In partnership with Ford and State Farm Insurance, we have begun development of a next-generation automated vehicle. On the University of Michigan side, the principal investigators are Ryan Eustice and Edwin Olson. Michigan is taking a leading role on sensing and decision-making.

APRIL Camera Calibration Suite

AprilCal

The APRIL camera calibration suite is now available as part of the APRIL Robotics Toolkit. This interactive tool uses the current calibration state to suggest the position of the target in the next image.

AprilCal yields more reliable and accurate camera calibrations compared to alternatives such as OpenCV. A 2D grid of AprilTags is used for calibration, removing the need for observing the entire calibration target for detection. In addition to single-camera calibration, AprilCal also supports multi-camera calibration (without interactive suggestions).

Check out this demo video for more details.

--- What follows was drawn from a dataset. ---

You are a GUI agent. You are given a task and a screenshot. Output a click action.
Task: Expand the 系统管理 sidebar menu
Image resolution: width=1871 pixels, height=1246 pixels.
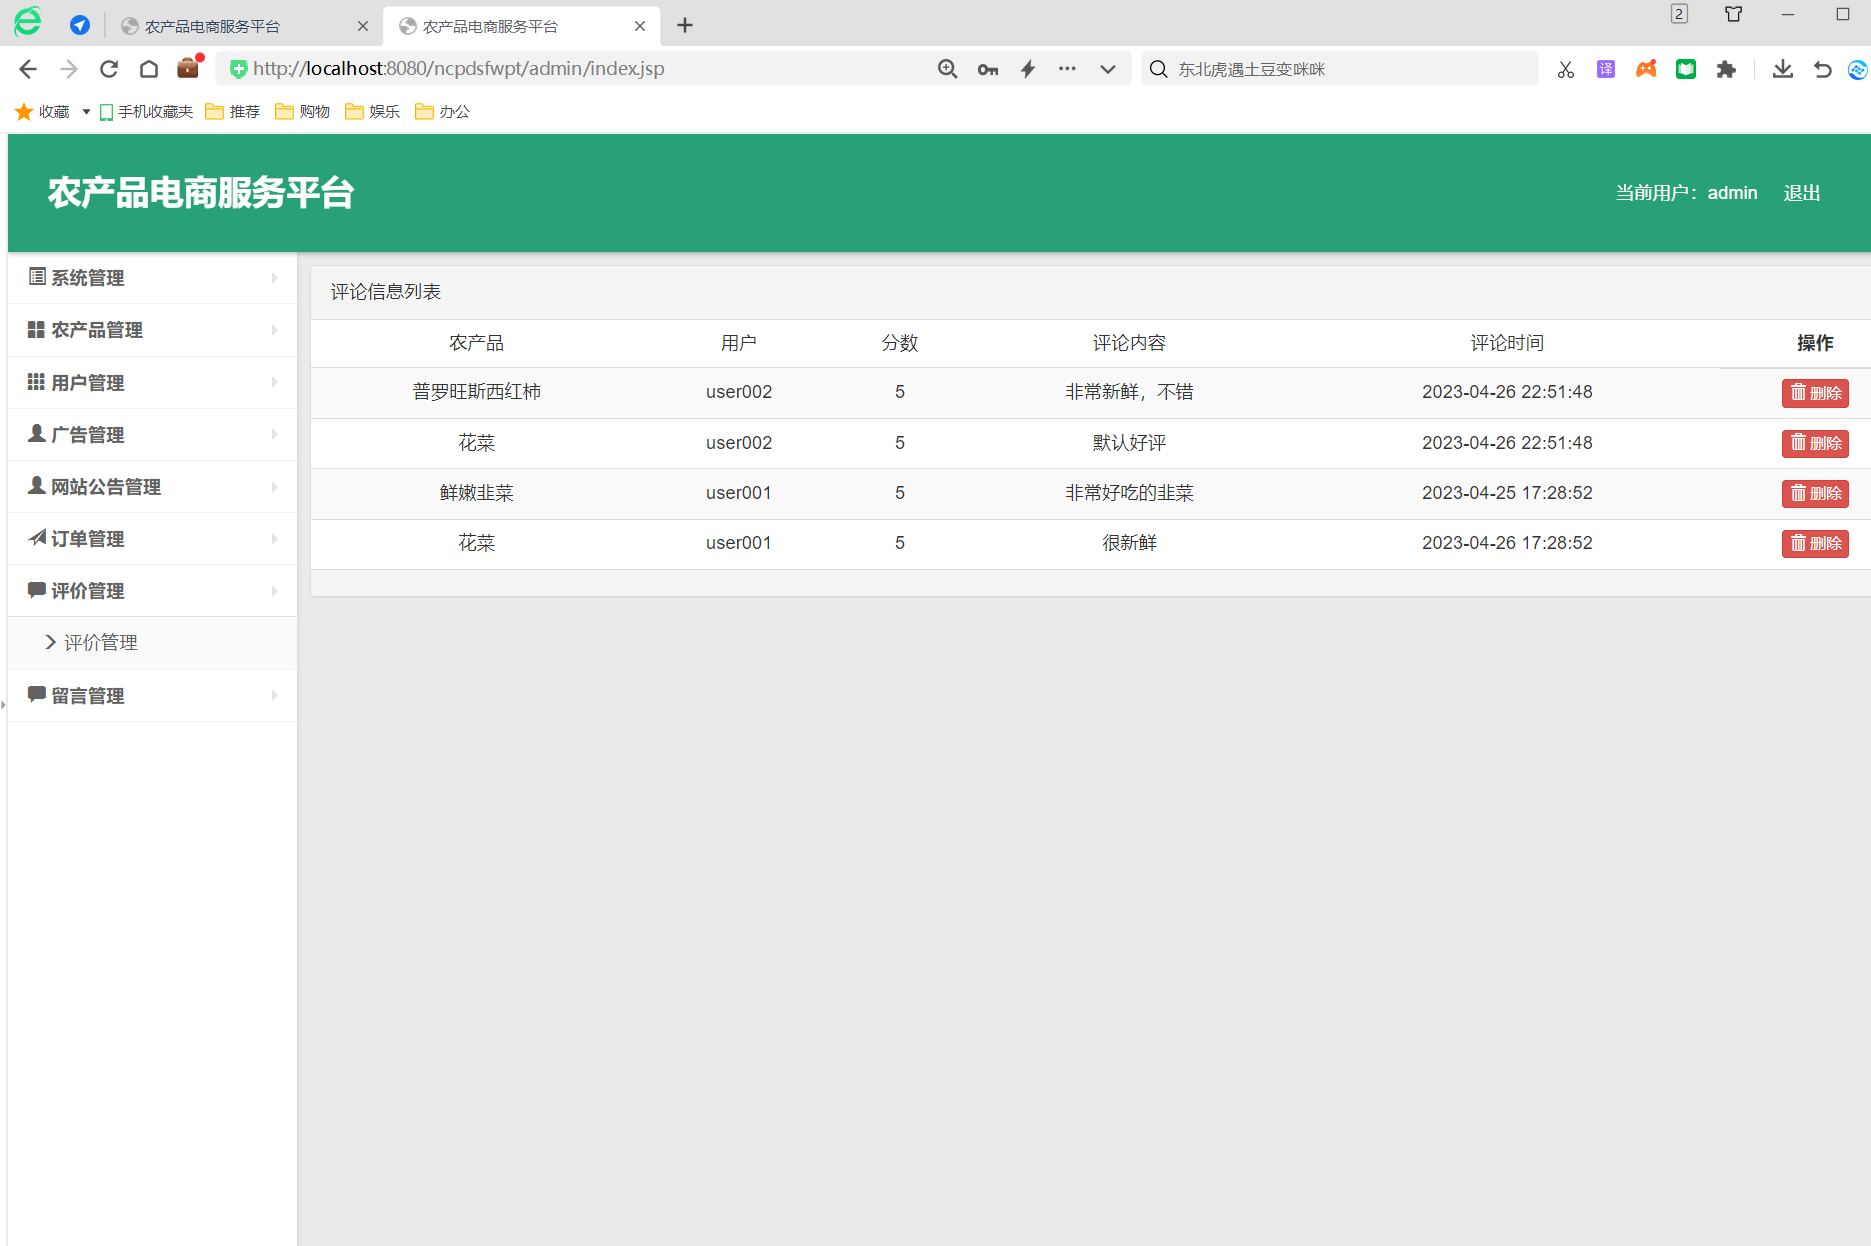[x=152, y=278]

Learning convolutional filters for interest point detection

Sample convolutional filters

Interest point detection is often the first step in a computer vision pipeline, reducing a raw image to a small set of key points for tasks like tracking across time in a video. These interest point detectors are typically hand-designed with the goal of maximizing a measure like repeatability of detection across viewpoint changes, a stand-in for full-system performance. Vision pipelines are typically complex, however, and differ in subtle ways. By automatically learning feature detectors, we hope to improve application performance and learn more about the properties of the top-performing detectors.

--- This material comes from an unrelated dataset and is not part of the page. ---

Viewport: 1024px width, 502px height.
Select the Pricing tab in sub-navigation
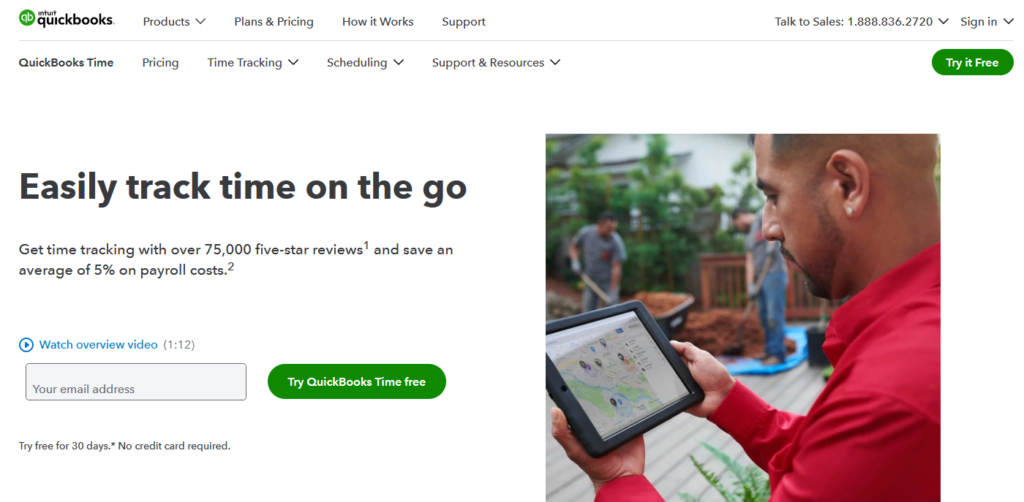160,63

We show that it is possible to automatically learn feature detectors that perform as well as some of the best hand-designed alternatives. Our application is that of stereo Visual Odometry, with ground truth computed by instrumenting the environment with 2D fiducial markers known as AprilTags. We learn convolutional filters for interest point detection, which lead naturally to fast extraction methods that can take advantage of SIMD parallelism.

MAGIC 2010

Team Michigan

The APRIL laboratory won the Multi Autonomous Ground Robot International Challenge (MAGIC) Robotics competition, besting 22 other teams from around the world. To do this, we developed a team of robots that can explore an urban environment(indoors and outdoors), identify and track people, and identify objects of interest.

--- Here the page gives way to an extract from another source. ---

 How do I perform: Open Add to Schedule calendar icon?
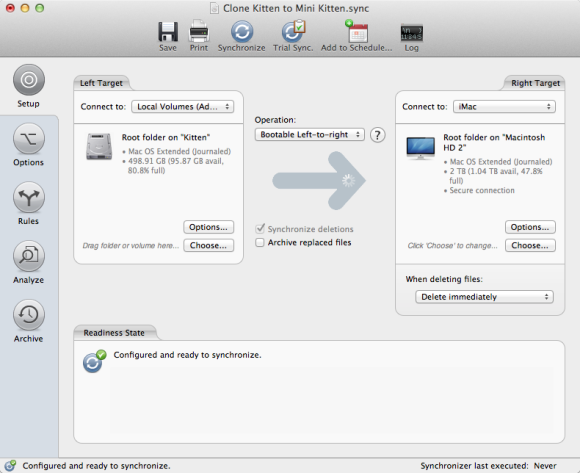[357, 31]
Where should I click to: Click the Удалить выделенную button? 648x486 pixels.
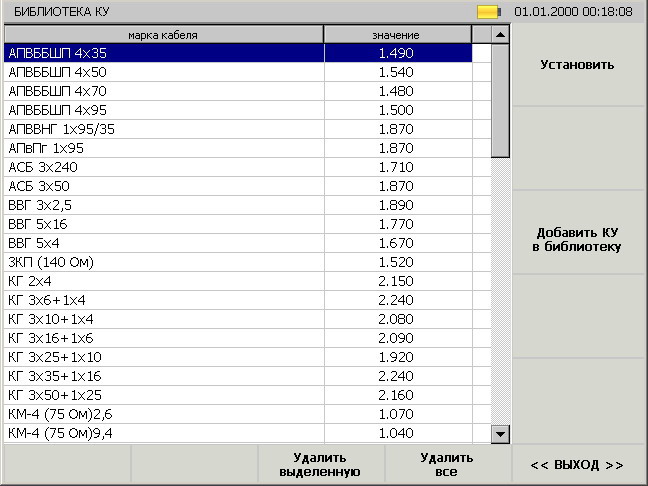(x=320, y=465)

See our MAGIC 2010 team page for more details.

Automated Grade Crossing Safety Inspection

Humped crossing profile

A grade crossing is a crossing of a railway line and a motor road. In 2009 alone there were 248 deaths and 682 injuries at grade crossings in the United States. Factors like the elevation profile of a crossing or the environment and foliage around the crossing can render it unsafe. Often, vehicles with low ground clearance bottom out on a crossing with a humped elevation profile. Excessive foliage around the crossing can obstruct the visibility of an approaching train, reducing the time a driver has to stop. Hence ensuring safety requires regular monitoring and timely maintenance of grade crossings across the country.

We are building systems that will automatically determine whether a grade crossing is unsafe. Our system builds a 3D model of a grade crossing using LIDAR and camera data, from which it can measure the critical safety parameters of the crossing.

Graph-based segmentation of colored 3D point clouds

Graph-based segmentation steps

Robots navigating and interpreting a complex environment depend both on its spatial layout and its appearance. Traditional sensors measure either spatial information (e.g. laser scanners) or appearance (e.g. cameras). We enable the creation of a rich 3D data source which combines spatial and color information by accurately co-registering a camera with an actuated planar laser scanner.

Segmentation is an important pre-processing step necessary for enabling both high-level object identification and terrain classification. We demonstrate a novel segmentation method which can deal correctly with joint color and spatial information. Our method works on both indoor and outdoor scenes and produces segments which can include gradient regions and areas of uniform variance.